##### Extracted material #####

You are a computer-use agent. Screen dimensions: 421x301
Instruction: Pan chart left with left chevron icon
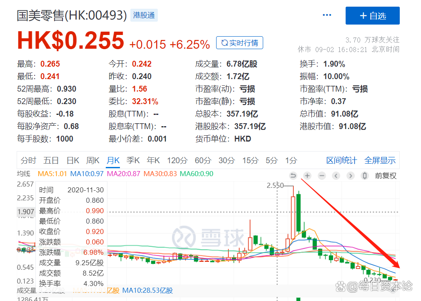(x=336, y=176)
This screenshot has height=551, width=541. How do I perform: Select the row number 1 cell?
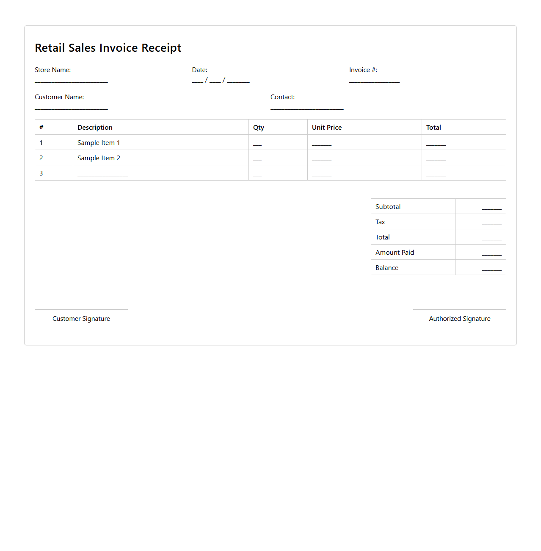click(41, 142)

#####

_Exercise objective_: Reproduce every record verbatim, please. Omit the images.

_Answer section_:
You are a computer-use agent. Screen dimensions: 421x301
Instruction: Pan chart left with left chevron icon
(x=336, y=176)
This screenshot has height=551, width=541. How do I perform: Select the row number 1 cell?
click(41, 142)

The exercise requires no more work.